Saved entries:
══════════════════════════════

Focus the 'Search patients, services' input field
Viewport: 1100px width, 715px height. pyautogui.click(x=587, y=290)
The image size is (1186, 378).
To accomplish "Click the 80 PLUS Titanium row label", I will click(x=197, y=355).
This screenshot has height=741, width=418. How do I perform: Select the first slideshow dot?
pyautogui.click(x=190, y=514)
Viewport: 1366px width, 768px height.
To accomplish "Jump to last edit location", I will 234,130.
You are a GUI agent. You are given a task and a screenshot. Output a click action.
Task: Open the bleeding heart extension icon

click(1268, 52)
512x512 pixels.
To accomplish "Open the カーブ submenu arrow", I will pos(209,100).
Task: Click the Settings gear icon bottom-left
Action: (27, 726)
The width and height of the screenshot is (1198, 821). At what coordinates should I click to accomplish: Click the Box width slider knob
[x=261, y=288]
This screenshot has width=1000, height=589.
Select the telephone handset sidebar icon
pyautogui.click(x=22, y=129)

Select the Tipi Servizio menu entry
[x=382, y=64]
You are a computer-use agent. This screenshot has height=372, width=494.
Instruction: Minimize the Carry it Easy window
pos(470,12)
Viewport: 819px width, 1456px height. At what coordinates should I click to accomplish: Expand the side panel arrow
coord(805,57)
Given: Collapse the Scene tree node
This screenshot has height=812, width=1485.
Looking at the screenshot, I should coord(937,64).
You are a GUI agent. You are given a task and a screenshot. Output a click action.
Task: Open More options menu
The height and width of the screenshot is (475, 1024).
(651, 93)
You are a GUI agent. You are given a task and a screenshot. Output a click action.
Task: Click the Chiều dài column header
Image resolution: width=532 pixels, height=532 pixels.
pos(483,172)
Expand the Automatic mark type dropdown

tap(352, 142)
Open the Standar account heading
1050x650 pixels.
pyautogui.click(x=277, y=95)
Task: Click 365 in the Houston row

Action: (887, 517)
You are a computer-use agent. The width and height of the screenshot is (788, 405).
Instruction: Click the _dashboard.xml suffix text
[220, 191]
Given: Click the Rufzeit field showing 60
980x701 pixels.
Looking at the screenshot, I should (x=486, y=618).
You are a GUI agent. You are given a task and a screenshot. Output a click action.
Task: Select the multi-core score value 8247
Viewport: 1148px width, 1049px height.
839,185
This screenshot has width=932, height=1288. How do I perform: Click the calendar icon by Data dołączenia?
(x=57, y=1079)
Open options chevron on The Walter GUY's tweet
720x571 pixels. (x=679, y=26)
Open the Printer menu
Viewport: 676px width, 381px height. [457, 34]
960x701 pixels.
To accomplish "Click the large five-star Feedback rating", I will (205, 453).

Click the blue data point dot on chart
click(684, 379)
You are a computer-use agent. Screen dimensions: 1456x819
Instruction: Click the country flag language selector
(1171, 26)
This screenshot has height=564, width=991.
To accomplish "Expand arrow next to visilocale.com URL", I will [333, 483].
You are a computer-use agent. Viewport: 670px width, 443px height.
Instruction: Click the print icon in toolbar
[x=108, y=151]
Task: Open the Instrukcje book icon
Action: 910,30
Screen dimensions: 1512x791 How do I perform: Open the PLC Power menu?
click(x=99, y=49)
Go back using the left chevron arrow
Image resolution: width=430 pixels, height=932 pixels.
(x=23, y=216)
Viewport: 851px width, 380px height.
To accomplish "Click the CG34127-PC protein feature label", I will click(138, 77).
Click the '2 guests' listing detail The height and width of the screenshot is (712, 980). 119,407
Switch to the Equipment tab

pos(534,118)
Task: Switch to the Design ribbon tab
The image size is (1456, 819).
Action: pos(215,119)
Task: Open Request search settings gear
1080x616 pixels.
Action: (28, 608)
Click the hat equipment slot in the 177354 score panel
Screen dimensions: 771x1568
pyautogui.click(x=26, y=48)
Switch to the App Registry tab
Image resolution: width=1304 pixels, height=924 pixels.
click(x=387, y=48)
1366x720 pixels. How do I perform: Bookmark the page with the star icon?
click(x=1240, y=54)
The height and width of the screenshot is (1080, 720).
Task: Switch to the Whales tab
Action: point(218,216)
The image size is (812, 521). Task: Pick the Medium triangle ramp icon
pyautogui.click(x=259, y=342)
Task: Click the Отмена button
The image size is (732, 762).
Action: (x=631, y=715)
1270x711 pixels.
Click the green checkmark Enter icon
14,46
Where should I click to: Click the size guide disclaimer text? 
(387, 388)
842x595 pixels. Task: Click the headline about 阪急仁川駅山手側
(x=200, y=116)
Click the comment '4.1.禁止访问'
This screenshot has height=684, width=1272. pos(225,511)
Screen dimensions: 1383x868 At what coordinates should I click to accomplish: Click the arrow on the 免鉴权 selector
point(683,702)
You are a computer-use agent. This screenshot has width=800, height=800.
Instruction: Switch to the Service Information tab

══════════════════════════════

WHAT YOU NEED TO DO:
Select every line above that contains the word "computer", and copy it.

WRITTEN ANSWER:
You are a computer-use agent. This screenshot has height=372, width=494.
You are a computer-use agent. The width and height of the screenshot is (788, 405).
You are a computer-use agent. Screen dimensions: 1456x819
You are a computer-use agent. Viewport: 670px width, 443px height.
You are a computer-use agent. This screenshot has width=800, height=800.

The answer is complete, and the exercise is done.